Segment Open

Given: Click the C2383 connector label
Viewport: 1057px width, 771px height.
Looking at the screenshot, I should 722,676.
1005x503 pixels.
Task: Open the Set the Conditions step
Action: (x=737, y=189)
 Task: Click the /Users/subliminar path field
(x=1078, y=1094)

Segment Closed
Segment Open

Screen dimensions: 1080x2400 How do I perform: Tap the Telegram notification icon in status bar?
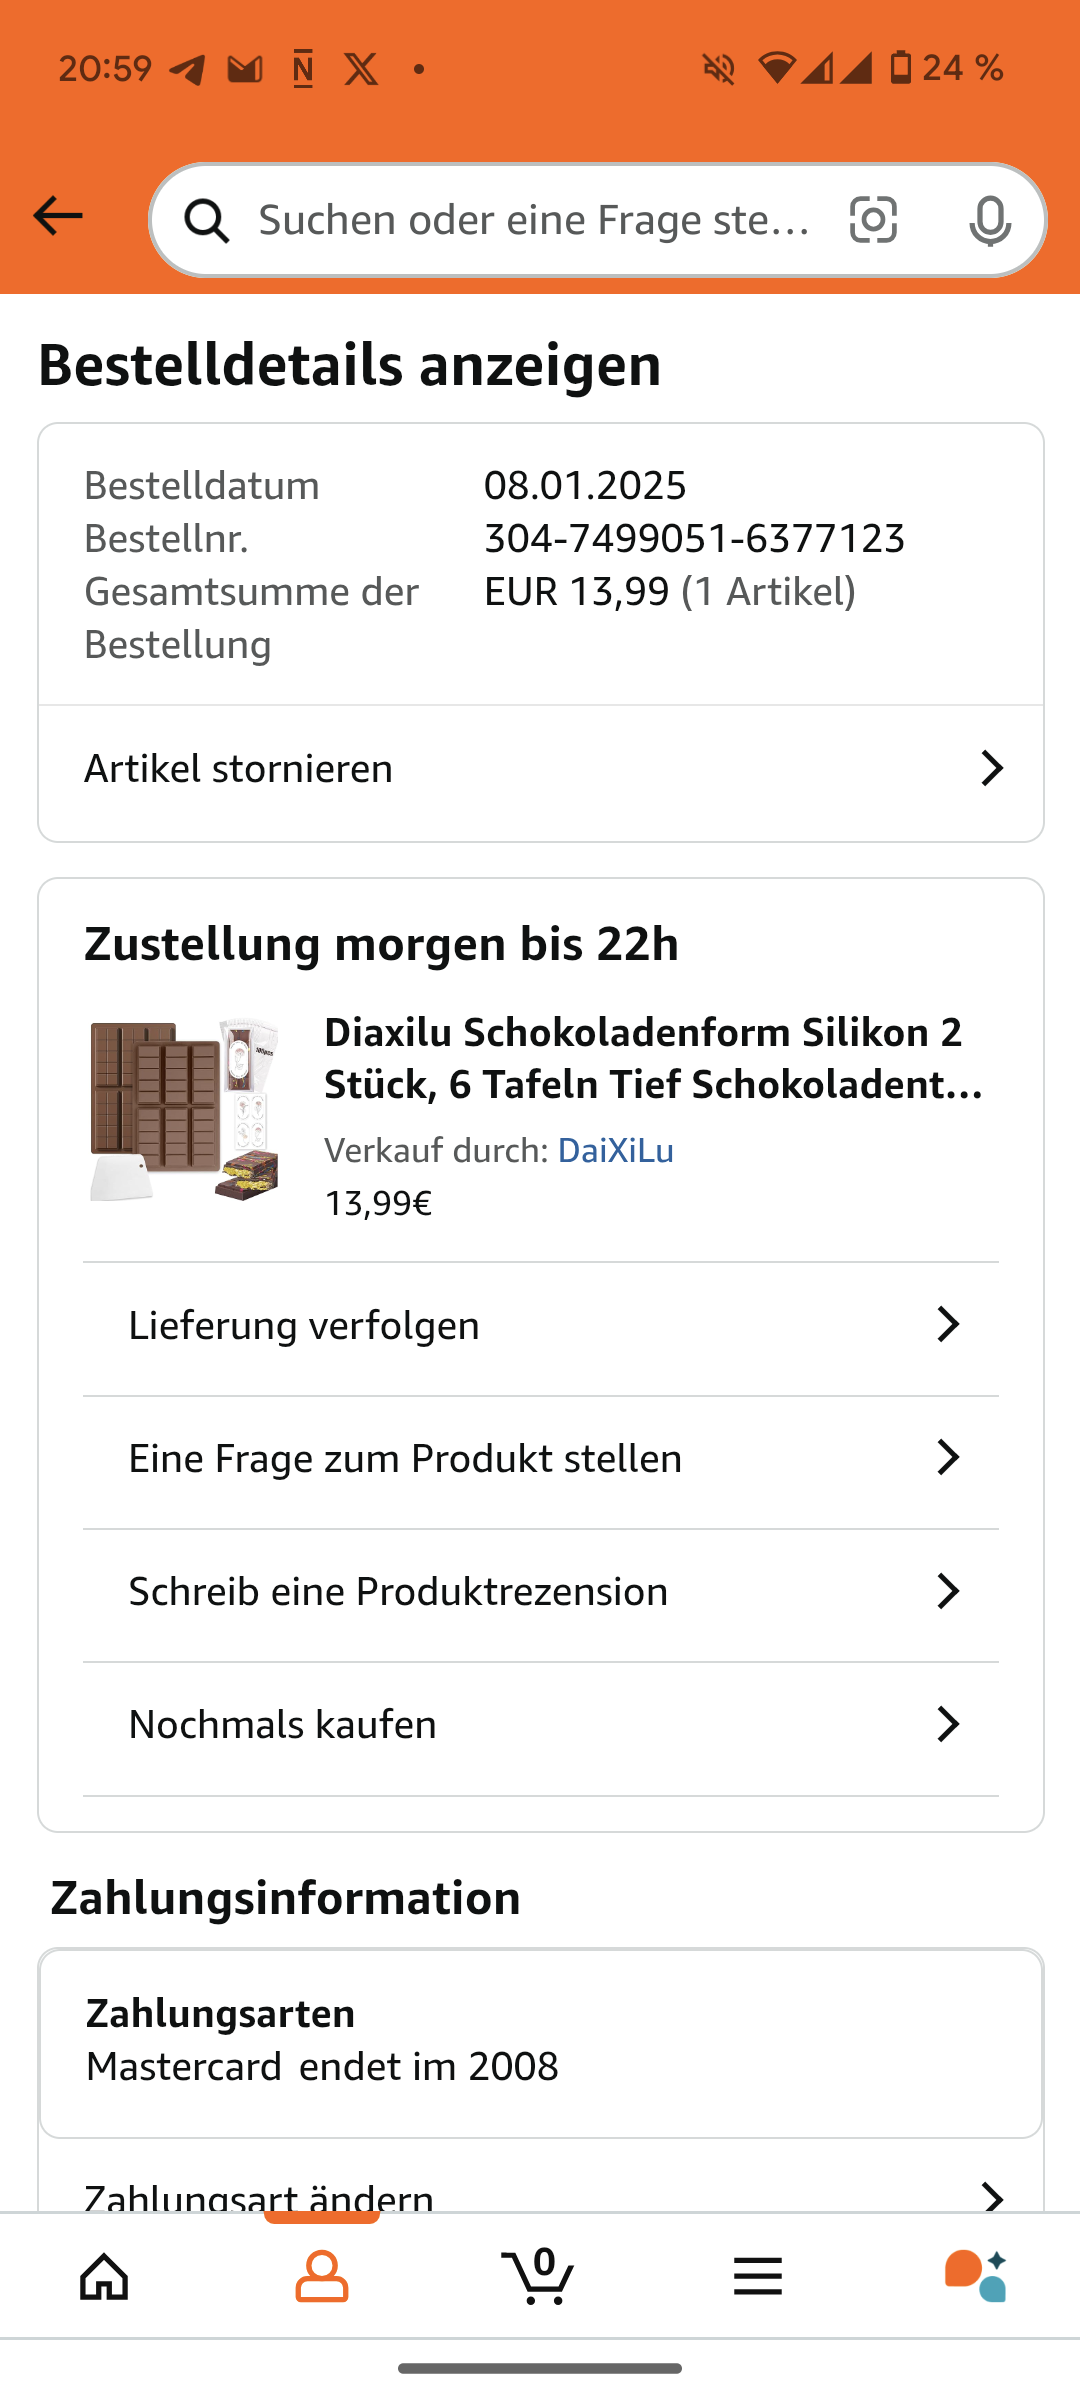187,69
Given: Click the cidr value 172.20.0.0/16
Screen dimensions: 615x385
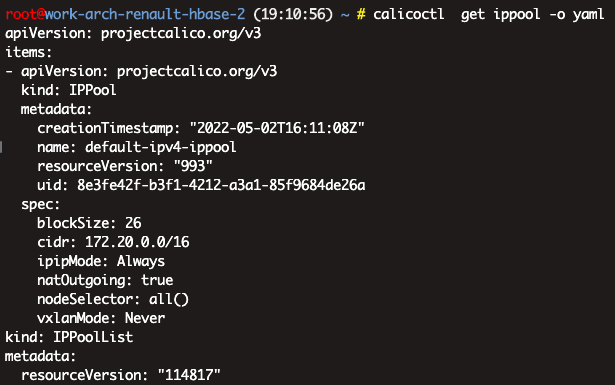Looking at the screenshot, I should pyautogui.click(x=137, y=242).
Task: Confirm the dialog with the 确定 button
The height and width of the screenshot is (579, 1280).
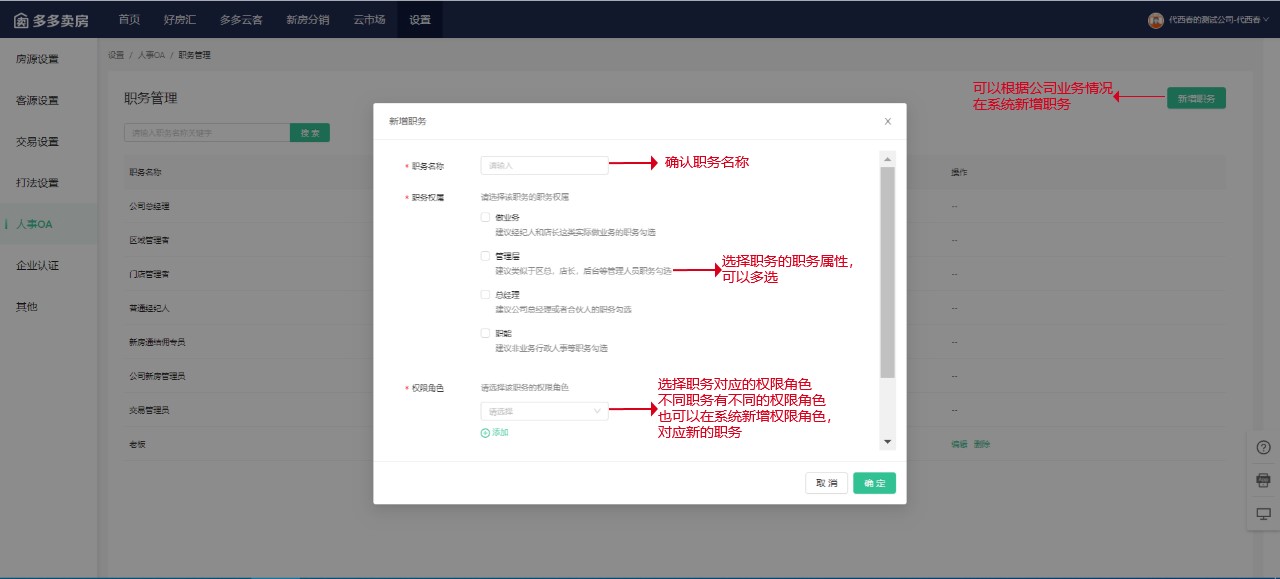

Segment Closed

Write out exactly the lines that fall from the line with "Task: Confirm the dialog with the 确定 button" to the line with "The height and" in the records above, keeping both ends.

SOLUTION:
Task: Confirm the dialog with the 确定 button
The height and width of the screenshot is (579, 1280).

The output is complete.